K.364: A Journey by Train follows Avri Levitan and Roi Shiloah, two Israeli violinists of Polish heritage, as they travel from Berlin to Krakow for a gig. But this is more than My Dinner with Andre meets Before Sunrise. The video installations of director Douglas Gordon were the subject of a provocative Hirshhorn exhibit in 2003. His most infamous may be 24 Hour Psycho, which slowed down Hitchcock’s film to run for an entire day, and visitors to Fragments of Time and Space saw the return of Gordon’s Play Dead; Real Time. So you can expect that Gordon will not fill a feature film’s duration with your conventional documentary narrative. The word meditation may be overused in criticism but with Gordon the experience of time is exactly that: at once a presence and a passage.
View trailers for Time Regained and K.364.
Time Regained screens tonight, October 13th at 8 p.m.. K.364: A Journey by Train screens next Thursday, October 20 at 8 p.m. At the Hirshhorn. Free.
—
What it is: A masterwork of German expressionist film with a live musical accompaniment.
Why you want to see it: Of your cinematic -isms, German Expressionism is probably the coolest. Inspired by painters like Edvard Munch and embraced among the grotesqueries of Weimar culture, the overheated emotions and stark lines of The Cabinet of Dr. Caligari and F. W. Murnau’s Nosferatu are the stuff of nightmares, which makes the Halloween season the perfect time to dip into this oeuvre. And if stills are any indication, Karl Heinz Martin’s silent feature From Morning to Midnight, made less than a year after Caligari, makes its predecessor look like Mary Poppins. This digital restoration will be accompanied by a live performance with the Alloy Orchestra, who have provided challenging music for silent film scores since 1990. Note: the National Gallery will be projecting a digital restoration.

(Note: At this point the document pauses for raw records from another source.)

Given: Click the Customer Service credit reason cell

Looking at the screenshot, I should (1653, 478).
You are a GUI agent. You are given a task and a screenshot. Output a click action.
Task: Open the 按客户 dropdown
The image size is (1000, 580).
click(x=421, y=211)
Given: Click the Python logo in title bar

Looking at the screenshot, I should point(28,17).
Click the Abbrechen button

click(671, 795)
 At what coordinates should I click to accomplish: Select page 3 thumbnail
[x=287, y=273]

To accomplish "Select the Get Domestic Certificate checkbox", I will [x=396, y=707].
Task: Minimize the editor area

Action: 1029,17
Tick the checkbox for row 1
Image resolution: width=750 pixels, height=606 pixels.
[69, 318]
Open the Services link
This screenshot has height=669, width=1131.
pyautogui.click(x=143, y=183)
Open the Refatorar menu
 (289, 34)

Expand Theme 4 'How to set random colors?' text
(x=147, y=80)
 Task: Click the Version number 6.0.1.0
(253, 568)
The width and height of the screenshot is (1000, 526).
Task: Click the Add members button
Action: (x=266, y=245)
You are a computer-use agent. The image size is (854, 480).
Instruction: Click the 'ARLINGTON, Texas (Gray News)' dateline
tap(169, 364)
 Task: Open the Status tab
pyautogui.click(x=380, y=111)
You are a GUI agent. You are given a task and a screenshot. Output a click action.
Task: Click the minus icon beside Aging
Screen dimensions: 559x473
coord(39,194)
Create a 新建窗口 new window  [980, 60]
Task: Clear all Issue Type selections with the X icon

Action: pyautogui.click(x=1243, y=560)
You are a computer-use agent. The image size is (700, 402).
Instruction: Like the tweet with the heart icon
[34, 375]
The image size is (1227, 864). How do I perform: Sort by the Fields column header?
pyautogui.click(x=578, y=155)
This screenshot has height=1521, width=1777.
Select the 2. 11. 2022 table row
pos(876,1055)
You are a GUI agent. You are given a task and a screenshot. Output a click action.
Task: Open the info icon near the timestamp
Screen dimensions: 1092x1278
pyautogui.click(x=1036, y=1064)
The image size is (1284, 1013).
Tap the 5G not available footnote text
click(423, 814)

October 15, 3 p.m. at the National Gallery. Free.
—
The Great Yokai WarSpooktacular at the Japanese Information and Cultural Center
What it is: “A month-long celebration of spooky Japanese cinema.”
Why you want to see it: This month the Japan Center on 18th Street showcases just the tip of the iceberg of scary Japanese cinema. You won’t see the surreal horror of Hausu here, but the remaining films in the series are Fine, Totally Fine, which the Japan Center admits is “more fun than fright,” and The Great Yokai War. The latter’s PG-13 rating may seem to promise only a minimum of fear, but it is directed by the great Takashi Miike, who gave us the disturbing gore of Ichii the Killer and Audition, and whose 13 Assassins was a recent hit at E Street.
View the trailers for Fine, Totally Fine and The Great Yokai War.
Fine, Totally Fine screens October 19. The Great Yokai War screens October 28. Both at 6:30 p.m. in the Japan Information and Culture Center. Free, but RSVP required. Call (202) 238-6900 for more information.
—
Also opening tomorrow: DCist’s favorite creepy actor Michael Shannon has apocalyptic visions in Take Shelter; and a controversial French singer gets the biopic treatment in Gainsbourg: A Heroic Life. We’ll have full reviews tomorrow.